Dabei hatten Rückkäufe lange Zeit eine solide Argumentationsbasis: Die Aktie wurde mit einem einstelligen Gewinnvielfachen bewertet, der Dividendenrendite näherte sich zweistelligen Werten. Doch die Rahmenbedingungen haben sich verändert. Der jüngste Kursanstieg hat die Bewertung deutlich nach oben getrieben – ohne dass sich an den strukturellen Problemen etwas geändert hätte.
Im Segment der rauchfreien Produkte hinkt BAT weiterhin dem Branchenführer Philip Morris hinterher, der mit IQOS erheblich erfolgreicher ist. Dies wiegt umso schwerer, als das klassische Tabakgeschäft langfristig unter Druck bleibt.
Auf Basis der aktuellen Bewertung entspricht der Unternehmenswert nun dem 13- bis 15-Fachen des freien Cashflows. Die Dividendenrendite liegt bei unter 6 %. Angesichts dieser Zahlen wirkt das Chancen-Risiko-Profil kaum noch attraktiv.

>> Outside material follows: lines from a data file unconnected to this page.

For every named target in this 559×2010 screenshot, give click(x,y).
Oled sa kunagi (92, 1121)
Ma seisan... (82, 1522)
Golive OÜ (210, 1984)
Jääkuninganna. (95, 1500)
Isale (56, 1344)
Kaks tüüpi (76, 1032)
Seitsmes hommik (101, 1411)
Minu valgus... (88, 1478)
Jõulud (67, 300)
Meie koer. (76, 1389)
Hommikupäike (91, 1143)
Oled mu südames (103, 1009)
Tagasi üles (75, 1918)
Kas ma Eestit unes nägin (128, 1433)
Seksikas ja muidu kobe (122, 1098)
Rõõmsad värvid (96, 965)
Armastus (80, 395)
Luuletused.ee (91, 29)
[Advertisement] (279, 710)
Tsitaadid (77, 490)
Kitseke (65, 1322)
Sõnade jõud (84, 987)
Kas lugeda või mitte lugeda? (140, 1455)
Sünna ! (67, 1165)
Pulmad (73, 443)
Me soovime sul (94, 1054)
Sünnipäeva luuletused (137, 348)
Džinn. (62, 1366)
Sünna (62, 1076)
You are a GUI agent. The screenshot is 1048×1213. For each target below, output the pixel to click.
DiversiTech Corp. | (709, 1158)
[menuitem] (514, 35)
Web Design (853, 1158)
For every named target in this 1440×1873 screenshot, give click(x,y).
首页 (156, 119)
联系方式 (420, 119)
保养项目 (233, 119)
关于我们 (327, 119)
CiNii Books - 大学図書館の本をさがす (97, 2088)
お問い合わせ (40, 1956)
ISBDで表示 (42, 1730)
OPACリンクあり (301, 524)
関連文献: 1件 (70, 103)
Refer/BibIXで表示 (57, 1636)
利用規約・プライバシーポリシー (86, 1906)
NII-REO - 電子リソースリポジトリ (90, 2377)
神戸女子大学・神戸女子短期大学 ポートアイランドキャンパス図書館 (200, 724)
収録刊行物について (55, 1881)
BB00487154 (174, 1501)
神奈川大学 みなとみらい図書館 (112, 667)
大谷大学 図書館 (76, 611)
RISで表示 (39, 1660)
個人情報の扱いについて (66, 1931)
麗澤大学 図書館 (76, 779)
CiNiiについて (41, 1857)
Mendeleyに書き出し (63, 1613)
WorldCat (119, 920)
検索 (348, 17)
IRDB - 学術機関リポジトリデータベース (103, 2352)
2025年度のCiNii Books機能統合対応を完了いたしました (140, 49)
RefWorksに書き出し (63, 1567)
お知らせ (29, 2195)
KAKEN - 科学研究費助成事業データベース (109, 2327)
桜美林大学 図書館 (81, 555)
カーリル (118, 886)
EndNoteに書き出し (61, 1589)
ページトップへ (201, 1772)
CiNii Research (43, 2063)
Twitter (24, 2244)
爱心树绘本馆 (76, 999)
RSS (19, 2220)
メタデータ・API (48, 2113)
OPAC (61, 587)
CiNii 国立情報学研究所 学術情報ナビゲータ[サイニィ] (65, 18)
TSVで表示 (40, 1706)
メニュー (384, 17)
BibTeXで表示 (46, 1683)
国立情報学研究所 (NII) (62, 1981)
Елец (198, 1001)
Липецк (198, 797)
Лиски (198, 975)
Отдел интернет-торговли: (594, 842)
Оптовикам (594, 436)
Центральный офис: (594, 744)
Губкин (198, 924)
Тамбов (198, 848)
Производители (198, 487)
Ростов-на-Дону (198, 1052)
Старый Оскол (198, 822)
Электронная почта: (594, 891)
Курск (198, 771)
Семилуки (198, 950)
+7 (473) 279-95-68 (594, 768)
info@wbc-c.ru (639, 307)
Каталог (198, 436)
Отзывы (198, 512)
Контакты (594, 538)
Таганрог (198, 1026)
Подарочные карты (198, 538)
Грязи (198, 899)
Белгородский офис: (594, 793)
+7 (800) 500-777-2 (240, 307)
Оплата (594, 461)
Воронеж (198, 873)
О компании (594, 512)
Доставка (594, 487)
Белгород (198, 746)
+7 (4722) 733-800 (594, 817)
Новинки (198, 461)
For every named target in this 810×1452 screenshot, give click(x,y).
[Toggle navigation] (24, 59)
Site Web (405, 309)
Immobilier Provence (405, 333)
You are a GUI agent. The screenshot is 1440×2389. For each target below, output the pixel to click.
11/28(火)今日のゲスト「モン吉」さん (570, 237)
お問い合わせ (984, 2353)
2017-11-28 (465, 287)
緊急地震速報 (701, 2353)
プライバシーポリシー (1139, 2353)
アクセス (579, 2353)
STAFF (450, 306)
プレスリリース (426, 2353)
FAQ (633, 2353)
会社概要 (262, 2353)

Diese Einschätzung teilt offenbar auch Kenneth Griffin: Der milliardenschwere Hedgefonds-Manager, der während der Pandemie zum Großaktionär wurde, hat seine Beteiligung zuletzt deutlich zurückgefahren. Ein weiteres Signal dafür, dass der Markt die Rallye bei BAT zunehmend mit Vorsicht betrachtet.